• Terbaru

    Sunday, 15 January 2017

    Memberikan definisi yang fair terhadap sekulerisme



    Pada beberapa masyarakat, definisi sekulerisme diartikan sebagai pemisahan antara wilayah agama dan negara, sakral dan profan, pribadi dan publik, sehingga orang menjadi paranoid terhadap kata yang berbau sekuler karena di anggap sebagai suatu paham anti-agama, menolak agama atau memarjinalkan agama.
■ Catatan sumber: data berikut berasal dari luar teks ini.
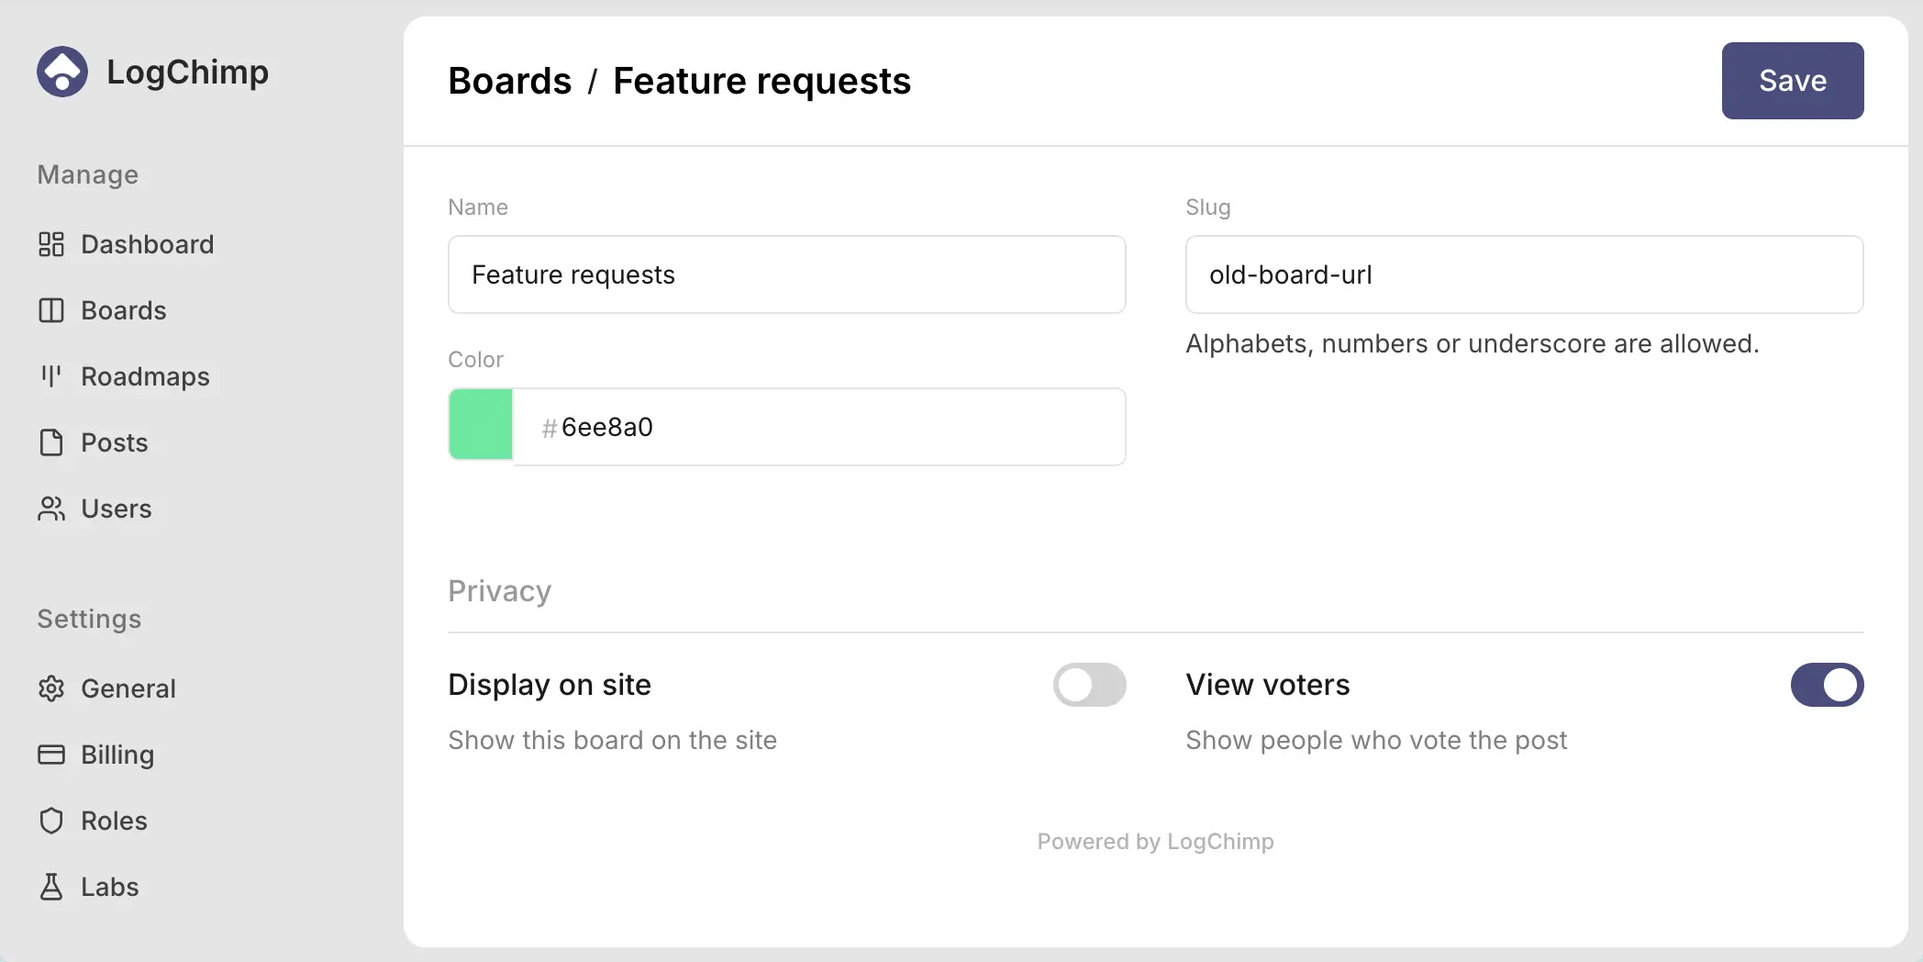Open Labs via the flask icon
The image size is (1923, 962).
(51, 887)
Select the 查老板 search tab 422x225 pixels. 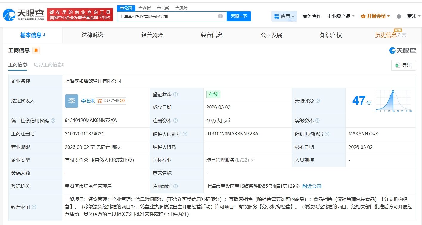point(144,8)
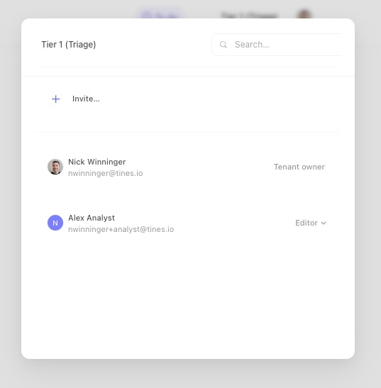The image size is (381, 388).
Task: Select the Alex Analyst name
Action: coord(92,218)
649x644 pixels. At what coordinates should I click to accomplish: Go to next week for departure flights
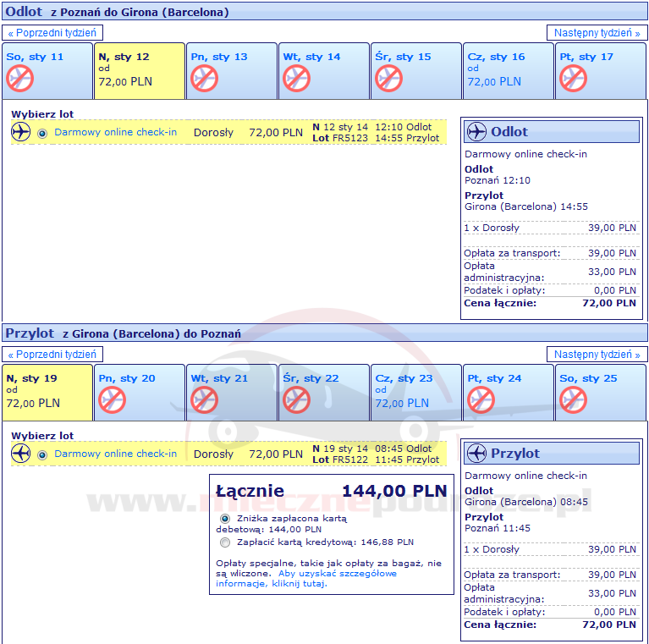coord(597,33)
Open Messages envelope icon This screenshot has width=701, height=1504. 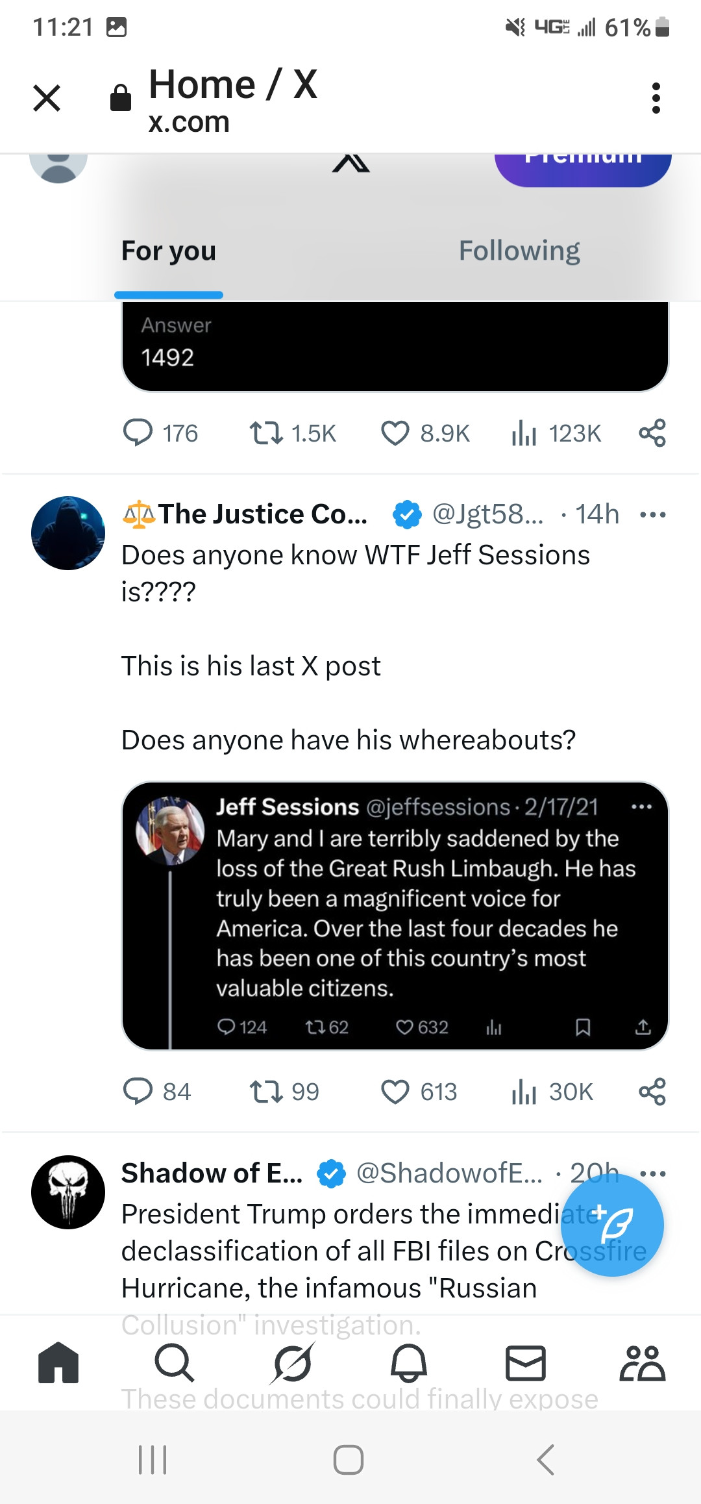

Adalah sah dan wajar jika sebuah istilah memiliki definisi berbeda-beda seusai strata pendidikan kelompok atau orang yang mendefinisikannya. Sebab, realitasnya sebuah konsep atau istilah memang melingkupi perbagai unsur dan aspek, maka wajar jika satu kelompok menonjolkan aspek tertentu dan mengaburkan aspek lainnya[1]. Yang tidak fair manakala memaksakan definisi tersebut kepada orang lain tanpa melalui sebuah kajian atau diskusi terlebih dahulu, apalagi jika berimplikasi pada hak, kewajiban dan kedudukan seseorang.
    Sebenarnya, yang membuat banyak masyarakat antipati terhadap kata sekulersme ialah pendefinisiannya sebagai paham yang memisahkan antara agama dan aspek kehidupan lainnya. Hal ini muncul karena agama dianggap sebagai sesuatu yang absolut dan totaliter-cenderung memaksakan- manakala masuk pada ranah publik. Persepsi ini timbul jika kita membaca sejarah agama-agama Barat beserta lembaga keagamaannya yang cenderung totaliter. Lain hal dengan yang terjadi di Timur, terutama di kalangan pemeluk agama Islam, bahwa doktrin Islam yang menghargai pluralitas keagamaan menjadi bertentangan dengan ketotaliteran doktrin agama tersebut.
    Dengan demikian dapat kita pahami bahwa sekulerisme di Barat merupakan gerakan perlawanan atas ketotaliteran sebuah institusi keagamaan. Oleh karena itu, tidak tepat jika kita mengadopsi bulat-bulat sebuah konsep tanpa melihat, mengkaji aspek-aspek yang menyertainya. Definisi sekulerisme yang menurut hemat saya cocok dalam konteks ke-Indonesiaan ialah sebagaimana yang di ungkapkan oleh Nur Ahmad Fadhil Lubis bahwa sekulerisme ialah pembedaan antara wilayah individu dan sosial, sakral dan profan, agama dan negara. Sehingga tidak mencampuradukan urusan pribadi dan publik, menarik agama dari politik, ekonomi, sosial dan budaya.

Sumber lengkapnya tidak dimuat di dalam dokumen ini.